Long s and long s ligatures:
The old-style long s in roman type looks like an f without the crossbar, or with a very short crossbar extending only to the left. In italics it looks like an integral sign. In both cases it is encoded with the entity &s;. A long s, when ligatured to a normal s, looks somewhat like a distorted upper-case italic B, or like the German s-zed ligature. We do not encode this as a special character; we transcribe it as a long s (&s;) followed by a short s. We do not encode any ligatured characters (e.g. st, sc, sf, etc.) using entity references; we simply transcribe the two characters involved as ordinary characters.
I and J:
In the lower-case, the difference between i and j is clear and unambiguous. In italics, in the upper-case, there is often only one letter-form, which looks like a long J with a cross-bar in the middle. This is (despite appearances) an I, and should be encoded as such (with vuji as necessary). There are also some texts in which this character appears, which also contain instances of the more familiar italic capital I, which looks like a roman I but with a slant. In such texts both characters should be encoded with I, using vuji as necessary. This seems counterintuitive, but is necessary to preserve consistency across the textbase.
In blackletter similarly, the character which looks like a capital I with a slight lefthand curve to the bottom and a crossbar in the middle is an I and should be encoded using I (with vuji as necessary).
U and V:
There are several forms of the lower-case letter v: with a pointed bottom, with a rounded bottom, and with a decorative swash. There are also be several forms of the upper-case letter V: with a pointed bottom or with a rounded bottom. All of these should be encoded as v or V, with vuji as necessary. They can be distinguished from u and U by the fact that these have a tail on the right-hand side.

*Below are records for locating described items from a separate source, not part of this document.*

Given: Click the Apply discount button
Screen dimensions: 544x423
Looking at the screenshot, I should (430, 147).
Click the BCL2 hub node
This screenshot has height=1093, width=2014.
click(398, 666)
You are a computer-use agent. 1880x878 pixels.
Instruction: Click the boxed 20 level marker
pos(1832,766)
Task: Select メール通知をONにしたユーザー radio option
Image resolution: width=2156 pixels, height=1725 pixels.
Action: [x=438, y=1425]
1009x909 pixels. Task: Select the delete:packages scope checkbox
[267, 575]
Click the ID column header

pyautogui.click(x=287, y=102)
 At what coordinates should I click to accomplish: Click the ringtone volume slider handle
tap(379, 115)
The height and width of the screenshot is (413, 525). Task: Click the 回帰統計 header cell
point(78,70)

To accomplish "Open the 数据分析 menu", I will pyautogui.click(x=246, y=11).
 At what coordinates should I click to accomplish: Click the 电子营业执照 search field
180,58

It is important to maintain consistency from text to text in how we encode a given letter-form. Thus in texts which have two forms of v, but no u, both forms of v should still be encoded as v, rather than assigning a u to one and a v to the other. The WWP does not preserve different forms of the same letter in other cases (for instance, curly versus rectilinear upper-case E) and hence there is no reason to make an exception for v.